§ **Work to complete**:
1. In the passage on John Yoo and interrogation policy, which publication ran Yoo's May 4 column?
2. Reproduce the section of the passage on John Yoo and interrogation policy that opens with the words "Our culture’s growing" and ends after the words "the controversial policy?".

§ **Given passage**:
#####
Our culture’s growing secularism has led many Americans to question the notion that some actions are always evil. And even when we resist this argument, we may find ourselves turning to a utilitarian “cost-benefit” formula as a place holder for moral precepts.

For example, opponents of embryonic stem-cell research will argue that this cutting-edge work still hasn’t produced a breakthrough cure and thus should be repudiated. We set aside our moral objections because we suspect that desperate patients and an empathetic public don’t really care about right and wrong. 

So why should we be surprised that John Yoo — the Bush-era official in the Justice Department who wrote a series of 2002 directives justifying “enhanced interrogation techniques” — now contends that the killing of bin Laden “vindicates” the controversial policy?

“Sunday’s success also vindicates the Bush administration, whose intelligence architecture marked the path to bin Laden’s door. According to current and former administration officials, CIA interrogators gathered the initial information that ultimately led to bin Laden’s death. The United States located al Qaeda’s leader by learning the identity of a trusted courier from the tough interrogations of Khalid Sheikh Mohammed, the architect of the 9/11 attacks, and his successor, Abu Faraj al-Libi,” stated Yoo in a May 4 column for The Wall Street Journal.
#####
§ **Entries provided**:
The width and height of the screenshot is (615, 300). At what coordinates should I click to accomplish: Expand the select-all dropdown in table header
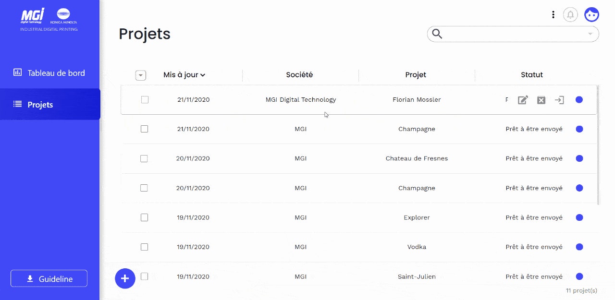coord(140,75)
#####
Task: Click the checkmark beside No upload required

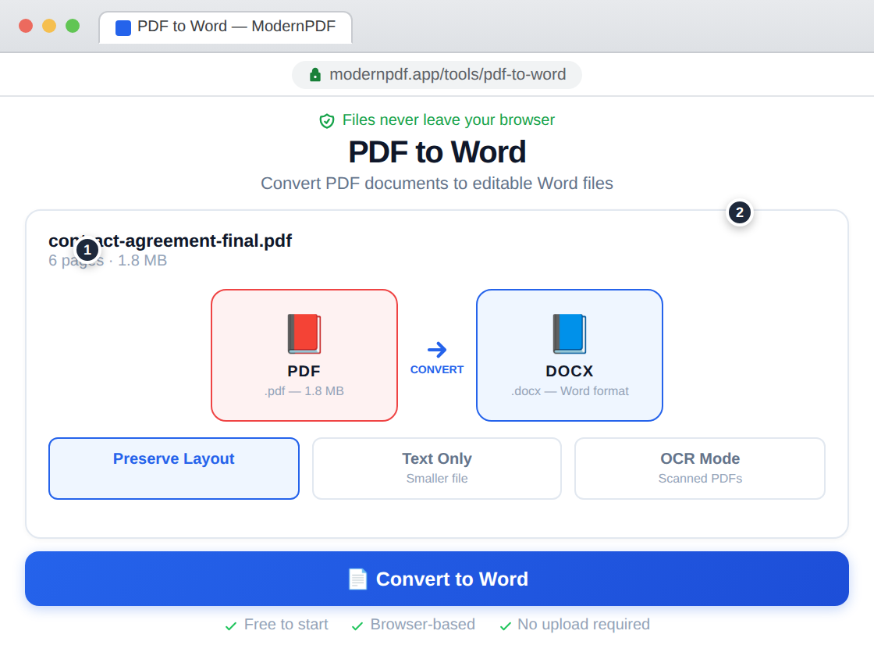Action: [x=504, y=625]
#####
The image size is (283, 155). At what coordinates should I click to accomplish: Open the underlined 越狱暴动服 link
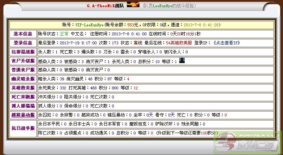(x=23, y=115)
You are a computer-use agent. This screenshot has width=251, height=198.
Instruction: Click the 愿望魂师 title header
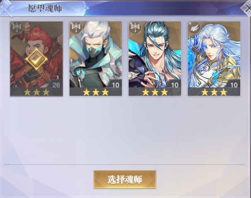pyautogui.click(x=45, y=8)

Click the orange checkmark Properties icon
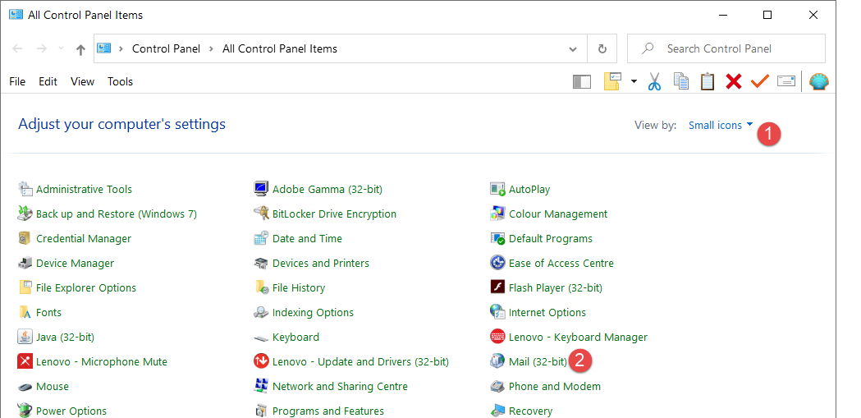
#####
§ **Outputs in order**:
1. The Wall Street Journal

2.
Our culture’s growing secularism has led many Americans to question the notion that some actions are always evil. And even when we resist this argument, we may find ourselves turning to a utilitarian “cost-benefit” formula as a place holder for moral precepts.

For example, opponents of embryonic stem-cell research will argue that this cutting-edge work still hasn’t produced a breakthrough cure and thus should be repudiated. We set aside our moral objections because we suspect that desperate patients and an empathetic public don’t really care about right and wrong. 

So why should we be surprised that John Yoo — the Bush-era official in the Justice Department who wrote a series of 2002 directives justifying “enhanced interrogation techniques” — now contends that the killing of bin Laden “vindicates” the controversial policy?